### What this task involves
Using the material below, return exactly the lines between the one holding "This screenshot has height=374, width=554." and the one holding "Image resolution: width=689", inclusive, and no others.

### Record set
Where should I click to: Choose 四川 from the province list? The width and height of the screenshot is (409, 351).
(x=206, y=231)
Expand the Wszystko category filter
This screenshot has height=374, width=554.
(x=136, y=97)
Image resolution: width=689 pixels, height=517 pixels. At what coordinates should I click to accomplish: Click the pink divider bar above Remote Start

---

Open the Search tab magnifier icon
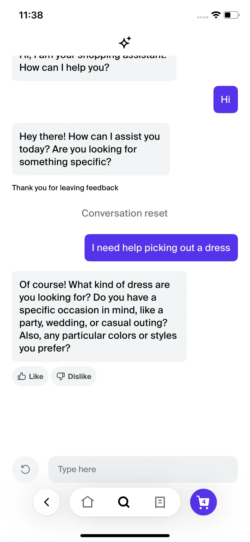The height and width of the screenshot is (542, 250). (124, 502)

### Exercise solution
This screenshot has height=374, width=554.
(x=136, y=97)
Image resolution: width=689 pixels, height=517 pixels. At what coordinates should I click to accomplish: Click the pink divider bar above Remote Start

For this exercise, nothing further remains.